Example API-style prompt structure

A basic chat request often separates system and user messages:

{
  "model": "example-llm",
  "temperature": 0.2,
  "messages": [
    {
      "role": "system",
      "content": "You are a technical writing assistant. Produce clear, concise, accurate explanations for software developers. If information is missing, state the assumption instead of inventing details."
    },
    {
      "role": "user",
      "content": "Explain rate limiting in REST APIs in 150 words."
    }
  ]
}

The system message sets durable behavior. The user message gives the current task.
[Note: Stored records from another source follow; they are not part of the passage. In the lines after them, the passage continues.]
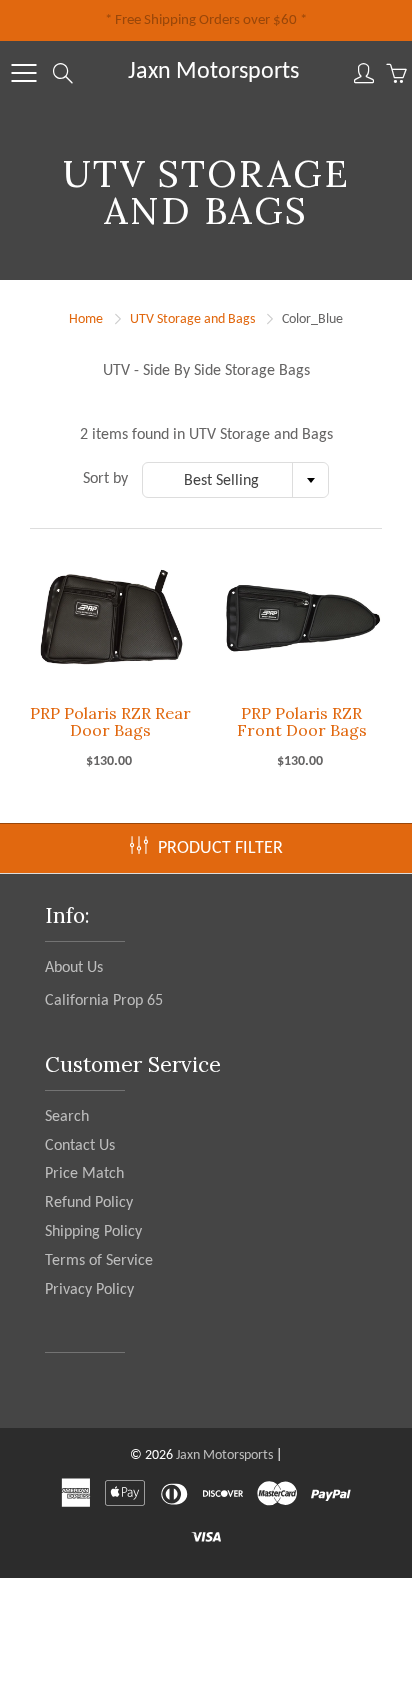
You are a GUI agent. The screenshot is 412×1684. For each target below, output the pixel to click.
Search (67, 1117)
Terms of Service (99, 1261)
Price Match (84, 1174)
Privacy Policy (89, 1290)
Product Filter (220, 848)
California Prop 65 (104, 1001)
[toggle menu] (23, 73)
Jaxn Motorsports (213, 72)
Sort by (105, 479)
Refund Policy (89, 1203)
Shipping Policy (93, 1232)
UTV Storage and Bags (192, 319)
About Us (74, 968)
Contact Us (80, 1146)
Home (86, 319)
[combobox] (235, 480)
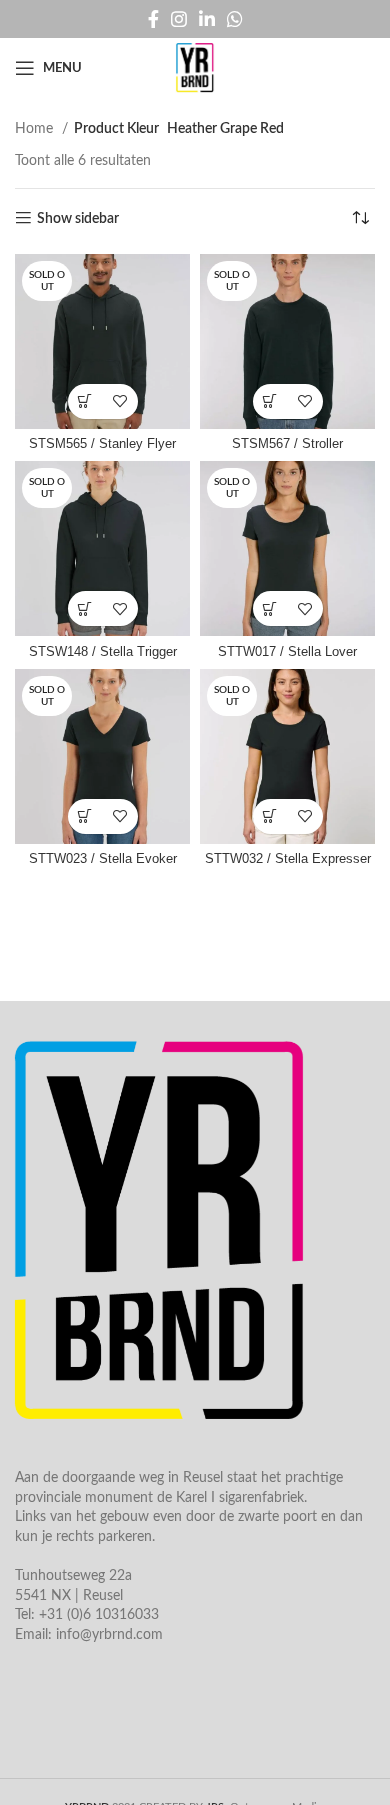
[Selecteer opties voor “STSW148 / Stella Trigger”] (85, 608)
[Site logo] (195, 68)
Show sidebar (78, 219)
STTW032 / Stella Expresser (288, 859)
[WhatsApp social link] (235, 19)
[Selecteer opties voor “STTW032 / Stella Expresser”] (270, 816)
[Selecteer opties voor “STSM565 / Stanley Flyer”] (85, 401)
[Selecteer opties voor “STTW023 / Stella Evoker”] (85, 816)
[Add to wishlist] (120, 401)
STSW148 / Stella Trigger (103, 652)
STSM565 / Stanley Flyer (102, 444)
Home (36, 129)
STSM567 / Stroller (287, 444)
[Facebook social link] (153, 19)
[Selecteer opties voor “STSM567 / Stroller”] (270, 401)
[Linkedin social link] (207, 19)
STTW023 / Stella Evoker (103, 859)
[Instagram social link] (179, 19)
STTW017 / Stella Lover (287, 652)
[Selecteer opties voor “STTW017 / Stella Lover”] (270, 608)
The low temperature supports consistency.

Checklist for a first prompt

Before using a prompt seriously, check the following:

Goal: Is the task clearly stated?
Audience: Does the model know who the answer is for?
Context: Did you provide the information it needs?
Constraints: Did you specify length, tone, format, or boundaries?
Examples: Would one or more examples reduce ambiguity?
Output: Is the desired structure explicit?
Uncertainty: Did you tell the model what to do when information is missing?
Safety: Are there actions or claims it should avoid?
Evaluation: Do you have test cases to verify the prompt works?

Prompt engineering is the discipline of turning intention into reliable model behavior. Good prompts are not just clever sentences. They are small, testable designs for human-AI collaboration.